== Task instructions ==
The expected response is the entire set of entries, copied exactly.

(Records from a data source)
--- START ---

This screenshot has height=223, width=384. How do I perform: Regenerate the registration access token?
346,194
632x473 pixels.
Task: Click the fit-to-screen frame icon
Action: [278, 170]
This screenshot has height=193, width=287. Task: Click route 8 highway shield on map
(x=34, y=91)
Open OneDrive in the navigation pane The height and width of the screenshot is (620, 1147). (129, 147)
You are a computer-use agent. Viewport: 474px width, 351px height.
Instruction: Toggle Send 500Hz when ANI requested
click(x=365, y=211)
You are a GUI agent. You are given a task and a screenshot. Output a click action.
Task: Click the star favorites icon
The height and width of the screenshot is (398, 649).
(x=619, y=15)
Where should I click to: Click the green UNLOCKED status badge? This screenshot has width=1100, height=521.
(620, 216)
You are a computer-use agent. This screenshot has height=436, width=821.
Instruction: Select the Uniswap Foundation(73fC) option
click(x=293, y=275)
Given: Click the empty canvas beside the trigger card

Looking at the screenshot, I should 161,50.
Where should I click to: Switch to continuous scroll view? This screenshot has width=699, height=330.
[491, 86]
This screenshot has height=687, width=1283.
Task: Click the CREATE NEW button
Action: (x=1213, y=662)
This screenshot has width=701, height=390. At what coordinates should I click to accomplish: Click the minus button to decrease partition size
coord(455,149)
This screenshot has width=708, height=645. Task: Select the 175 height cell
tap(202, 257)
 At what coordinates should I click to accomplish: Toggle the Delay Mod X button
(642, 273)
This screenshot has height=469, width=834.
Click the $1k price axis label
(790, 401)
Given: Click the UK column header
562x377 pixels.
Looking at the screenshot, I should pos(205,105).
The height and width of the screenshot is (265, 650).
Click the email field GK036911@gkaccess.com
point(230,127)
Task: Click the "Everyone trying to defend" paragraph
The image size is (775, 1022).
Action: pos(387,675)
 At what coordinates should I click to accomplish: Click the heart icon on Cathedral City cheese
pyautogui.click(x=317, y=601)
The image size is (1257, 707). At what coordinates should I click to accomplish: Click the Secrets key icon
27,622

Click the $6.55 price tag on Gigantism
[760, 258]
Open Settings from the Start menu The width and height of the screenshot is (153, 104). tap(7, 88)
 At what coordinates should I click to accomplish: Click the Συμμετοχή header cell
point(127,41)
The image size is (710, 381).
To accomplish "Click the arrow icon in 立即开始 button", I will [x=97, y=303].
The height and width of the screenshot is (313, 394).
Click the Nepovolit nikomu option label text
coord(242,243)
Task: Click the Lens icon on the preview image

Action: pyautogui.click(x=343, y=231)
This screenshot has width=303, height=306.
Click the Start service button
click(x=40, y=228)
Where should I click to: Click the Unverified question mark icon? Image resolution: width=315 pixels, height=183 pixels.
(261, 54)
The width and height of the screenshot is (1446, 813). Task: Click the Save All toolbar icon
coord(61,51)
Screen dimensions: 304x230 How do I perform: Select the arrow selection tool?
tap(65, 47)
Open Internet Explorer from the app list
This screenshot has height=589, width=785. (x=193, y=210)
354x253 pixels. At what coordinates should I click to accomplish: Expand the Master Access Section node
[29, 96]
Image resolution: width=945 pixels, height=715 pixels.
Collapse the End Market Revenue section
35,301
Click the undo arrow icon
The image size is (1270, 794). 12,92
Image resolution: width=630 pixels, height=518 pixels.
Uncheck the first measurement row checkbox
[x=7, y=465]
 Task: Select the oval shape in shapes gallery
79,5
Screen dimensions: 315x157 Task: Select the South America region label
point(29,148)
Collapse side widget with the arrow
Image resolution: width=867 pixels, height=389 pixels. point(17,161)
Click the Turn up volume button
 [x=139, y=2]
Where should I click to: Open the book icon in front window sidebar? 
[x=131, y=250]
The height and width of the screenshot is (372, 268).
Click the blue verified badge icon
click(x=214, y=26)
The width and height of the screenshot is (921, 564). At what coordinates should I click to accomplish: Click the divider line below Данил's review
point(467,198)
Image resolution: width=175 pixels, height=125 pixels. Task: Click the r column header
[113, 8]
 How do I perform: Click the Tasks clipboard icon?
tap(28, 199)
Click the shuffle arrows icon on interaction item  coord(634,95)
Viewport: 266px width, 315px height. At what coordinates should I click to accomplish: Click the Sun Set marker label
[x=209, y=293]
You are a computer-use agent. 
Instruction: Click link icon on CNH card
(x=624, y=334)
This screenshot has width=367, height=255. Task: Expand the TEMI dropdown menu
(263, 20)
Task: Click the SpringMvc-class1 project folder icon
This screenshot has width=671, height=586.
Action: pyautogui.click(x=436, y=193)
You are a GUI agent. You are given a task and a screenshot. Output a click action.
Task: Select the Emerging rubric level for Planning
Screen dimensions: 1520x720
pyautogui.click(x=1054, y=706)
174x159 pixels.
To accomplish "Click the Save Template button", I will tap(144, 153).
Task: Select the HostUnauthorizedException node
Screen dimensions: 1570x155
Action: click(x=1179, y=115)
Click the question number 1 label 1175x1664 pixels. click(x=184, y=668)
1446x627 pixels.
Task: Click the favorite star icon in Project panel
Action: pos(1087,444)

--- END ---

== Finished exercise ==
This screenshot has height=223, width=384. How do I perform: Regenerate the registration access token?
346,194
632x473 pixels.
Task: Click the fit-to-screen frame icon
Action: [278, 170]
This screenshot has height=193, width=287. Task: Click route 8 highway shield on map
(x=34, y=91)
Open OneDrive in the navigation pane The height and width of the screenshot is (620, 1147). (129, 147)
You are a computer-use agent. Viewport: 474px width, 351px height.
Instruction: Toggle Send 500Hz when ANI requested
click(x=365, y=211)
You are a GUI agent. You are given a task and a screenshot. Output a click action.
Task: Click the star favorites icon
The height and width of the screenshot is (398, 649).
(x=619, y=15)
Where should I click to: Click the green UNLOCKED status badge? This screenshot has width=1100, height=521.
(620, 216)
You are a computer-use agent. This screenshot has height=436, width=821.
Instruction: Select the Uniswap Foundation(73fC) option
click(x=293, y=275)
Given: Click the empty canvas beside the trigger card

Looking at the screenshot, I should 161,50.
Where should I click to: Switch to continuous scroll view? This screenshot has width=699, height=330.
[491, 86]
This screenshot has height=687, width=1283.
Task: Click the CREATE NEW button
Action: (x=1213, y=662)
This screenshot has width=701, height=390. At what coordinates should I click to accomplish: Click the minus button to decrease partition size
coord(455,149)
This screenshot has width=708, height=645. Task: Select the 175 height cell
tap(202, 257)
 At what coordinates should I click to accomplish: Toggle the Delay Mod X button
(642, 273)
This screenshot has height=469, width=834.
Click the $1k price axis label
(790, 401)
Given: Click the UK column header
562x377 pixels.
Looking at the screenshot, I should pos(205,105).
The height and width of the screenshot is (265, 650).
Click the email field GK036911@gkaccess.com
point(230,127)
Task: Click the "Everyone trying to defend" paragraph
The image size is (775, 1022).
Action: pos(387,675)
 At what coordinates should I click to accomplish: Click the heart icon on Cathedral City cheese
pyautogui.click(x=317, y=601)
The image size is (1257, 707). At what coordinates should I click to accomplish: Click the Secrets key icon
27,622

Click the $6.55 price tag on Gigantism
[760, 258]
Open Settings from the Start menu The width and height of the screenshot is (153, 104). tap(7, 88)
 At what coordinates should I click to accomplish: Click the Συμμετοχή header cell
point(127,41)
The image size is (710, 381).
To accomplish "Click the arrow icon in 立即开始 button", I will [x=97, y=303].
The height and width of the screenshot is (313, 394).
Click the Nepovolit nikomu option label text
coord(242,243)
Task: Click the Lens icon on the preview image

Action: pyautogui.click(x=343, y=231)
This screenshot has width=303, height=306.
Click the Start service button
click(x=40, y=228)
Where should I click to: Click the Unverified question mark icon? Image resolution: width=315 pixels, height=183 pixels.
(261, 54)
The width and height of the screenshot is (1446, 813). Task: Click the Save All toolbar icon
coord(61,51)
Screen dimensions: 304x230 How do I perform: Select the arrow selection tool?
tap(65, 47)
Open Internet Explorer from the app list
This screenshot has height=589, width=785. (x=193, y=210)
354x253 pixels. At what coordinates should I click to accomplish: Expand the Master Access Section node
[29, 96]
Image resolution: width=945 pixels, height=715 pixels.
Collapse the End Market Revenue section
35,301
Click the undo arrow icon
The image size is (1270, 794). 12,92
Image resolution: width=630 pixels, height=518 pixels.
Uncheck the first measurement row checkbox
[x=7, y=465]
 Task: Select the oval shape in shapes gallery
79,5
Screen dimensions: 315x157 Task: Select the South America region label
point(29,148)
Collapse side widget with the arrow
Image resolution: width=867 pixels, height=389 pixels. point(17,161)
Click the Turn up volume button
 [x=139, y=2]
Where should I click to: Open the book icon in front window sidebar? 
[x=131, y=250]
The height and width of the screenshot is (372, 268).
Click the blue verified badge icon
click(x=214, y=26)
The width and height of the screenshot is (921, 564). At what coordinates should I click to accomplish: Click the divider line below Данил's review
point(467,198)
Image resolution: width=175 pixels, height=125 pixels. Task: Click the r column header
[113, 8]
 How do I perform: Click the Tasks clipboard icon?
tap(28, 199)
Click the shuffle arrows icon on interaction item  coord(634,95)
Viewport: 266px width, 315px height. At what coordinates should I click to accomplish: Click the Sun Set marker label
[x=209, y=293]
You are a computer-use agent. 
Instruction: Click link icon on CNH card
(x=624, y=334)
This screenshot has width=367, height=255. Task: Expand the TEMI dropdown menu
(263, 20)
Task: Click the SpringMvc-class1 project folder icon
This screenshot has width=671, height=586.
Action: pyautogui.click(x=436, y=193)
You are a GUI agent. You are given a task and a screenshot. Output a click action.
Task: Select the Emerging rubric level for Planning
Screen dimensions: 1520x720
pyautogui.click(x=1054, y=706)
174x159 pixels.
To accomplish "Click the Save Template button", I will tap(144, 153).
Task: Select the HostUnauthorizedException node
Screen dimensions: 1570x155
Action: click(x=1179, y=115)
Click the question number 1 label 1175x1664 pixels. click(x=184, y=668)
1446x627 pixels.
Task: Click the favorite star icon in Project panel
Action: pos(1087,444)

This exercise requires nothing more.